Austin, 9 gennaio 2026 – Google apre finalmente le porte della sua nuova sede nel cuore di downtown Austin, segnando un passo importante per il colosso tech nella capitale texana. Dopo anni di rinvii causati dalla pandemia e dai dubbi sul futuro degli uffici, i primi dipendenti si sono trasferiti nella Sail Tower – quel grattacielo a forma di vela che domina Lady Bird Lake – già alla fine del 2025, come ha confermato il portavoce Ryan Lamont.
Google sbarca nella Sail Tower: attesa finita
Il trasloco nella Sail Tower, un edificio di 35 piani al 601 West Second Street, era atteso da tempo. L’edificio, completato nel 2022, è rimasto vuoto per quasi tre anni, diventando il simbolo delle difficoltà che hanno colpito il mercato degli uffici commerciali durante e dopo la pandemia. Google aveva firmato il contratto per l’intero stabile già nel 2019, con un impegno fino al 2038. Ma poi tutto si è fermato: la crisi sanitaria ha cambiato le abitudini lavorative e la domanda di spazi per uffici è crollata.

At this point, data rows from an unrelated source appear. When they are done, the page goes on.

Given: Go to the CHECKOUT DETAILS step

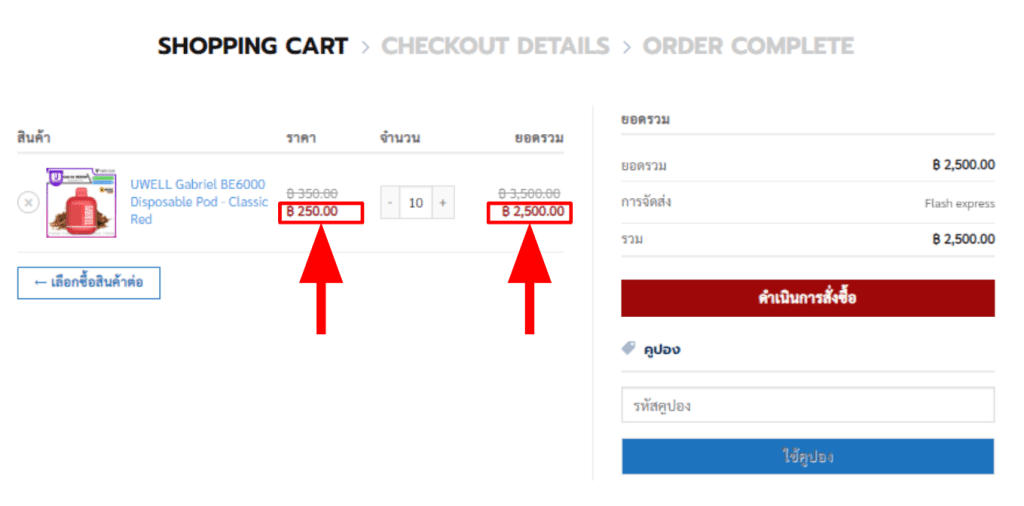Looking at the screenshot, I should point(495,46).
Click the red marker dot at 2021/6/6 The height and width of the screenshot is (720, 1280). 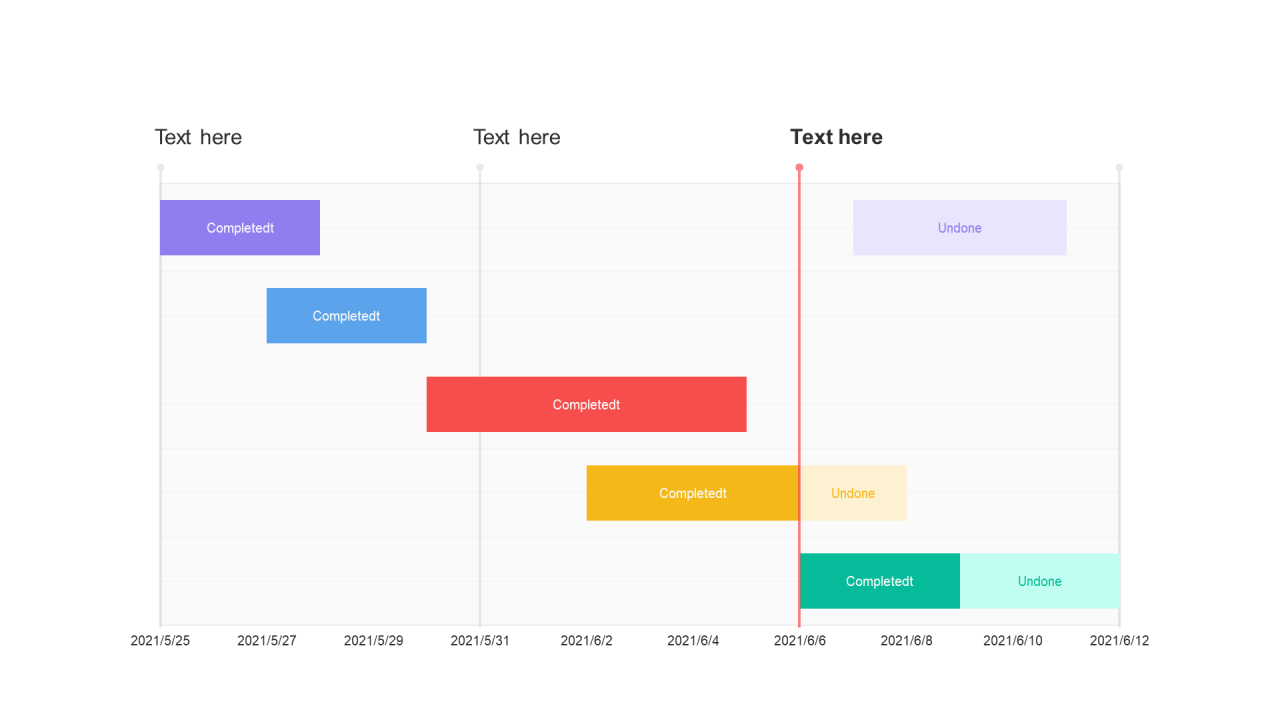[x=799, y=168]
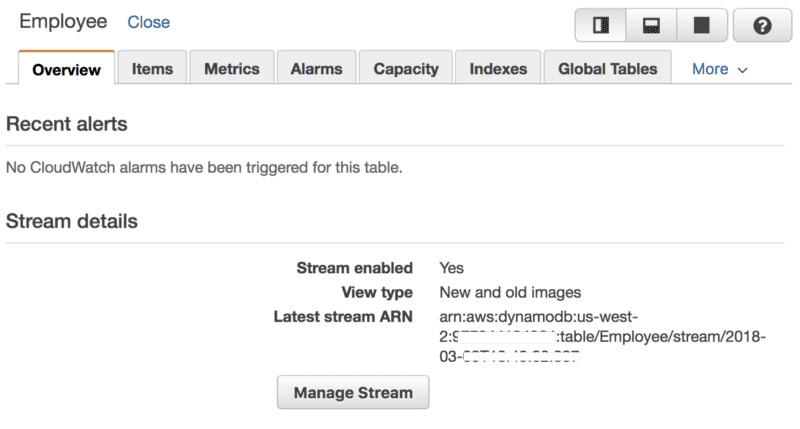Switch to bottom split panel view
Viewport: 800px width, 429px height.
tap(651, 26)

“Abbiamo deciso di rimandare il trasferimento per essere sicuri che gli investimenti immobiliari rispondessero alle esigenze della nostra forza lavoro ibrida”, aveva spiegato una portavoce dell’azienda nel giugno 2023. Solo negli ultimi mesi del 2025, con un lento ritorno in ufficio, Google ha dato il via libera al trasloco.
Uffici vuoti e mercato in difficoltà
La scelta di Google arriva in un momento delicato per il mercato degli uffici ad Austin. Secondo i dati della società Partners, nel terzo trimestre del 2025 il tasso di vacancy negli uffici del centro città ha toccato il 27,7%. Un dato che dice molto: prima della pandemia, la percentuale di spazi vuoti era intorno al 6%. In pochi anni, la città ha visto un’impennata di edifici vuoti.
Non è solo Google ad aver rallentato i piani. “Le aziende tech dovranno trovare modi nuovi per far tornare le persone in ufficio”, aveva detto Eldon Rude, esperto immobiliare locale. “Prima o poi questi spazi si riempiranno”. Intanto, però, molti palazzi restano ancora senza inquilini.
Un affare da oltre mezzo miliardo
La Sail Tower non è passata inosservata agli investitori. A fine 2025, l’edificio – con i suoi circa 74.700 metri quadrati di spazi – è stato acquistato dalla società di Atlanta Cousins Properties per 521,8 milioni di dollari. È stata la più grande compravendita immobiliare dell’anno ad Austin. Un segnale che, nonostante le difficoltà, c’è ancora fiducia nel futuro degli uffici.
“Questa vendita dimostra la fiducia che Cousins Properties e altri investitori continuano a riporre su Austin”, ha detto Rick Whiteley, direttore esecutivo di Cushman & Wakefield. “Un’operazione così importante fa capire che si guarda al lungo termine con ottimismo”.
Cousins Properties si è detta tranquilla ad avere Google come unico inquilino della torre, anche se l’edificio era rimasto vuoto dopo l’acquisto. Per ora, però, non ci sono dettagli sulla gestione futura dell’immobile.
Quanti lavoratori in arrivo?
Google resta riservata sul numero esatto di dipendenti che occuperanno la Sail Tower e sulle tempistiche complete del trasferimento. “Non forniamo dettagli specifici su questi aspetti”, ha spiegato Lamont. Ma questa mossa è un segnale concreto verso una nuova normalità per l’azienda e per il centro di Austin.
Nel frattempo, la presenza di Google in città si fa più forte: pochi mesi fa è stato aperto anche uno store fisico, il settimo al mondo, a conferma che il legame tra il gigante californiano e Austin si sta consolidando. Resta da vedere se la riapertura degli uffici riuscirà a invertire la tendenza che vede ancora tanti spazi vuoti nel cuore della capitale texana.